A heatmap is used to visualize performance across evaluation metrics, with color intensity corresponding to the ranking of each model—darker colors indicate better performance. B. A positive association was identified between the structural quality predicted by AlphaFold3 (as measured by GDT) and the performance of MsgaBpred on the Epitope3D test set. Black scatter points indicate the GDT and AUC values for each individual protein, while the red line illustrates the functional relationship between GDT and AUC within the graph.

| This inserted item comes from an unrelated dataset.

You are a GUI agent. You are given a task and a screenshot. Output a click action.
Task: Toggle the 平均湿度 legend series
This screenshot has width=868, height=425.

https://doi.org/10.1371/journal.pcbi.1014195.g004

To further quantify the impact of structure quality, we calculated the Global Distance Test (GDT) [65] scores between AlphaFold3-predicted structures and their corresponding native structures using the LGA web server. As illustrated in Fig 4B and S1 Fig, each black dot represents a test case. The data show a positive correlation between GDT scores and AUC values, indicating that higher structural similarity to native proteins leads to better predictive performance. The relationship between AUPR and GDT is provided in S1 Fig. These results confirm that the accuracy of predicted protein structures has a direct and positive effect on the model’s ability to identify B-cell epitopes.

3.8 Case study

To provide a clear illustration of our model’s predictive power, we visualized the predicted results using PyMOL [40]. Fig 5 presents the comparative visualization results for four models—DiscoTope 3.0 [16], GraphBepi [15], and EpiGraph [19] MsgaBpred —on a representative test sample (PDB ID: 3BIK, Chain: A). The 3BIK_A sample contains 216 residues, among which 27 are annotated as B-cell epitopes. Detailed performance metrics for each model are summarized in Table 4. MsgaBred correctly predicted 23 true positives (TP), with 17 false positives (FP) and 4 false negatives (FN). It achieved an AUPR of 0.5087, AUC of 0.88, and an F1-score of 0.6866. EpiGraph identified 18 TPs, 18 FPs, and 9 FNs, resulting in an AUPR of 0.3758, AUC of 0.7847, and F1-score of 0.5055. GraphBepi achieved 23 TPs, but with a higher 37 FPs and 4 FNs, giving an AUPR of 0.3454, AUC of 0.8259, and F1-score of 0.5287. DiscoTope 3.0 had significantly lower performance, predicting only 5 TPs, with 14 FPs and 22 FNs, resulting in an AUPR of 0.1525, AUC of 0.5548, and F1-score of 0.2174. These visual and quantitative comparisons further demonstrate the effectiveness of MsgaBpred in B-cell epitope prediction on real structural samples.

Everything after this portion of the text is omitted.